MATERIALS AND METHODS: PLLA
(Resomer TN L 209 S), 1,4-dioxane (Sigma-Aldrich) and distilled water were used
to produce the polymeric foams. The ternary solution employed has a PLLA
concentration of 4 % wt, in 87:13 wt/wt dioxane/water (solvent/non-solvent). Different
thermal histories were imposed on sample sides by an experimental apparatus made
in-house using software controlled Peltier cells. Starting from a homogeneous
system, i.e. well above the cloud point temperature (41 °C), each sample
surface was brought to the same demixing temperature (30 °C) at different
cooling rates: 25°C/min (Fast Cooling Side – FCS) and 1°C/min (Slow Cooling
Side – SCS). The residence time inside the metastable region for each side was
set at 50 and 20 min, respectively, creating a monotonously variable pore size
along sample thickness. Then, both surfaces were rapidly cooled to -20°C to
freeze the as-obtained microstructure, and the solvents were extracted by
rinsing in distilled water and drying under vacuum. Cylindrical scaffolds were
punched out and uniformly seeded with 800,000 bone marrow hMSCs derived from total
joint arthroplasty patients (IRB: University of Washington), and then placed in
the MPS with the small pore side (~70 µm) in the upper chamber (UC) and the
large pore size in the lower chamber (LC). After 7 days of growth medium (GM:
DMEM, 10%fetal bovine serum (FBS), penicillin/streptomycin/fungizone) perfusion
at 2 ml/day, chondrogenic medium (CM: DMEM, 10 ng/ml TGF-β3 (PeproTech), 1%
insulin-transferrin-selenium, 50 μM L-ascorbic acid 2-phosphate (AsA2-P),
40 μg/ml L-proline) was supplied to the UC, and osteogenic medium (OM, GM +
0.1 μM dexamethasone, 50 μg/ml AsA2-P, 10 mM β -glycerophosphate)
to the LC, both at a flow rate of 2 μL/s. After 4 weeks of
differentiation, engineered OC tissues were collected and analyzed by RT-PCR
and histology.

RESULTS: At
4 weeks, the constructs exhibited strong alcian blue staining on the side
residing in the UC (exposed to CM) and alizarin red staining in the part
residing in the LC (exposed to OM). Constructs cultured only in CM (same medium
in both chambers) exhibited stronger alcian blue staining on the small pore
side, while correspondingly stronger alizarin red staining was observed in
constructs uniformly cultured in OM. OC constructs fabricated in photocrosslinkable
methacrylated gelatin using the same hMSCs and cultured in the same conditions
within the MPS were used as 3D control.
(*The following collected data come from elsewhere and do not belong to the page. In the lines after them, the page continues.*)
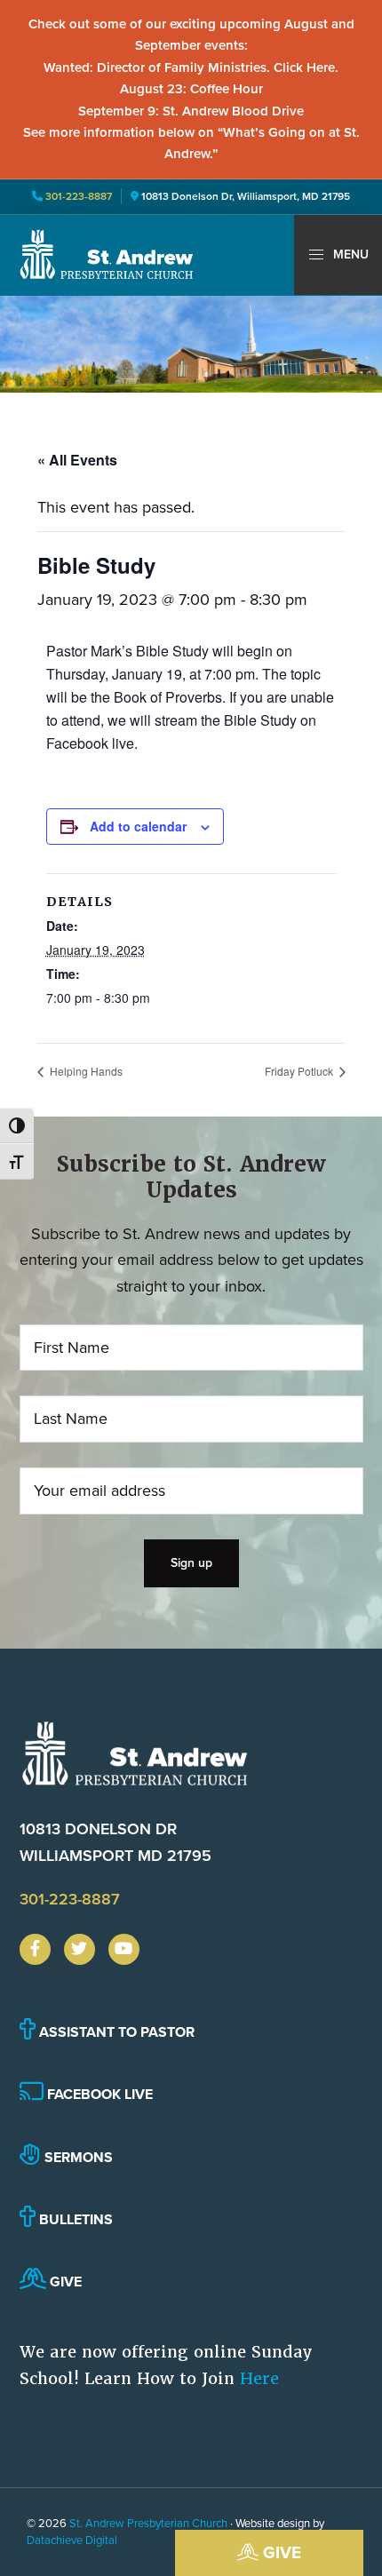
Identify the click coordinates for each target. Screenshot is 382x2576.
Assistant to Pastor (115, 2032)
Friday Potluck (300, 1070)
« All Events (77, 459)
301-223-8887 (77, 196)
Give (280, 2552)
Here (259, 2378)
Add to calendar (138, 826)
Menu (349, 254)
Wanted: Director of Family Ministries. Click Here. (191, 67)
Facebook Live (98, 2094)
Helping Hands (85, 1070)
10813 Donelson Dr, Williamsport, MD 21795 (245, 196)
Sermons (77, 2157)
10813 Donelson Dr (115, 1841)
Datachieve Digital (72, 2540)
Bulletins (74, 2219)
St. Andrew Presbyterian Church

Histological staining was significantly
stronger for the PLLA OC constructs. RT-PCR analysis of PLLA constructs
cultured with CM in the UC and OM in the LC confirmed upregulation of chondral
genes (COL2, ACAN, SOX9) in the upper part of the construct (small pores) and
of osseous genes (RUNX2, BSPII, OPN) in the lower part of the construct (large
pores), compared to day 0. Similar gene expression profiles for the parts in
the UC (CM) and LC (OM) in the PLLA and methacrylated gelatin OC constructs
were found.

DISCUSSION: A
spatially defined, biphasic differentiation of hMSCs within the engineered PLLA
OC constructs is observed. Small pore size in the scaffold favored chondrogenic
differentiation, likely because of enhanced cell-cell contact inducing
mesenchymal condensation, while larger pore size favored osteogenic
differentiation, possibly due to easier nutrient movement and higher biosimilarity
to the osseous, trabecular microenvironment. The PLLA pore-gradient structure is
thus a promising scaffold for OC repair. Furthermore, even without application
of osteogenic factors, hMSCs seeded in the LC (OM) of the scaffold presented
good osteogenic differentiation, confirming the validity of the MPS design. 

Overall, a single
unit biodegradable scaffold produced with local gradient pore structure may be
tailored for chondro- and osteoinduction and applied for OC repair to improve osteochondral
tissue repair, providing mechanical stability and local cues for cell
differentiation.

REFERENCES: (1) Mannella GA. J
Polymer Sci B: Polymer Physic. 2014, 52(14): 979–983. (2) Mannella GA et
al. Mater Letts. 2015, 160: 31-33. (3) Lozito TP et al. Stem Cell Res
Ther 2013, 4(Suppl 1):S6. (4) Lin H et al. Mol Pharmaceut. 2014,
11(7): 2203-12.

ACKNOWLEDGEMENTS: Commonwealth of
Pennsylvania, NIH (1UG3 TR002136-01), Ri.MED Foundation.

Fig.1 (A) Experimental
design & MPS. (B) Histology: PLLA and gelatin constructs in MPS (dual
media). (C)
PLLA cultured in only CM (pore size effect).